Томившиеся в заточении стингры словно по команде принялись грызть металлические, космолетной прочности прутья, при этом раздавался такой скрежет, что Владимиру показалось, будто его специально усиливают через динамики. Ничего подобного — звук действительно был сам по себе таким громким и пронзительным. Зрители стереовидения с интересом разглядывали сейчас непривычную парадную одежду палачей, которую те надевали лишь для проведения публичных казней. Служители были в красивых, расшитых золотом ливреях и могли бы напомнить землянину то ли лакеев у знатных господ прошлых земных веков, то ли — и это точнее — швейцаров у входа в дорогие рестораны. Это были старшие императорские палачи, и даже сложно себе представить, скольких взяток, интриг, а порой и крови потребовалось им, чтобы достичь мыслимой для них вершины своего рода, рода тюремщиков. Ведь палачей на Анданоре были сотни, тюремщиков — многие тысячи. А эти, следуя профессиональной поговорке «плох тот тюремщик, что не мечтает стать палачом», сумели стать с не только палачами, но лучшими из лучших, и вот сейчас, на этом зрелище, таком редком на современном Анданоре, они чувствовали себя словно участниками великого парада, оттого-то их лица и сияли такой сосредоточенной, сдержанной радостью. Каждый из них знал и то, что навсегда войдет в историю Анданора, и то, что все их родственники и знакомые сейчас записывают трансляцию казни на стереофоны.
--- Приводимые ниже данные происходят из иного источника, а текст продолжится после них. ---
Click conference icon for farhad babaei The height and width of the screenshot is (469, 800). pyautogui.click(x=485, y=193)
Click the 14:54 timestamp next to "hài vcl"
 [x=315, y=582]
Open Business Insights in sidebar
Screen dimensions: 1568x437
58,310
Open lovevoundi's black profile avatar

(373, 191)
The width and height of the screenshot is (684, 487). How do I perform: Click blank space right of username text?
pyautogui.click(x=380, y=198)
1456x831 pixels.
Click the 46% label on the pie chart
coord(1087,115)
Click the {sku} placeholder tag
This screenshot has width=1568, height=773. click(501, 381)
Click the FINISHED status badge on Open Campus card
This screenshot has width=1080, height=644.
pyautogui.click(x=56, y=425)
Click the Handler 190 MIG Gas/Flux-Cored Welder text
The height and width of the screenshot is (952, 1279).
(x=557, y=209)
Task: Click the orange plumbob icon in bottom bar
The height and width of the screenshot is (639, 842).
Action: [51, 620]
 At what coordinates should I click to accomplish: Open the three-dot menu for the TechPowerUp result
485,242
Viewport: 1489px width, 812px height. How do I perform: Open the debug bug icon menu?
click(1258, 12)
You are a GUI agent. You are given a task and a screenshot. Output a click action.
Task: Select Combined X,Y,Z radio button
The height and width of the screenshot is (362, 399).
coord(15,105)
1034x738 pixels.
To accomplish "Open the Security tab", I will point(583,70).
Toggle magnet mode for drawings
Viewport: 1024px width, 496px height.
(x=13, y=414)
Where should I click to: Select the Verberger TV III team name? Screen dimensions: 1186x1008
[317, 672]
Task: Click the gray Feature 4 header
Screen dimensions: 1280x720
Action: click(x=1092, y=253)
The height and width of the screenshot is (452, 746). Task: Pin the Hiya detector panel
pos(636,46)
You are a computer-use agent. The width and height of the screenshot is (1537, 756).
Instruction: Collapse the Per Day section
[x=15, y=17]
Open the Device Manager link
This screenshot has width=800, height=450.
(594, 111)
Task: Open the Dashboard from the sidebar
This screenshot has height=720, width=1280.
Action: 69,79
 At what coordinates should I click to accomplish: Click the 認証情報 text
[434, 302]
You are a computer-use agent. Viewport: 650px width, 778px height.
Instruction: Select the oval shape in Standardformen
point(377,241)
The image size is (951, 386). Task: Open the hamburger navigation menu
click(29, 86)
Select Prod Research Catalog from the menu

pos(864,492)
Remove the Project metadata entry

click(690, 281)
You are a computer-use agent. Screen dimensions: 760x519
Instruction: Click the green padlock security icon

Но исполненные гордостью палачи не забывали о своих обязанностях, напротив, они делали свое дело со скрупулезной точностью и филигранным изяществом, чтобы их триумф не стал их позором, допусти кто-либо из них какую-нибудь оплошность. Они торжественным шагом вывели Лею в центр сцены, составлявшей в диаметре метров пятьдесят, и остановились.
Володя вовсе не видел сейчас этих людей, не замечая ни их горделивой осанки, ни счастливых взоров. Он пожирал взглядом свою ненаглядную, любимую Лею и мечтал, глядя ей в лицо, что вот теперь она поднимет глаза и, вопреки жестоким слепящим лучам, сумеет разглядеть, что он здесь, рядом, что он берет на себя половину ее боли, что он страдает вместе с ней. А не увидит — так кожей почувствует, что вот здесь он, не бросил ее, не умер, не улетел, не отрекся. Володя сжал руками мягкое сиденье так, что оно собралось в складку. И увидел, замирая, что губы девушки тронула легкая, невесомая улыбка — как умирающее в осенних холодах ноябрьское солнце. Володя верил, знал наверняка, что это мимолетное выражение может значить лишь одно — теперь Лея чувствует, что он здесь, подле нее, приветствуя его знакомым движением любимых губ. Володя немного ошибся — девушка просто вдруг ярко вспомнила Владимира под его жадным, зовущим взглядом и улыбнулась своему воспоминанию. Для нее была немыслимой встреча с настоящим Володей — она НАСОВСЕМ простилась с ним, для нее он остался далеко в ТОМ мире — живой ли, мертвый, улетевший, — и возвращаться к нему теперь она считала возможным только как к прошлому. К самому счастливому воспоминанию в ее упершейся в тупик жизни.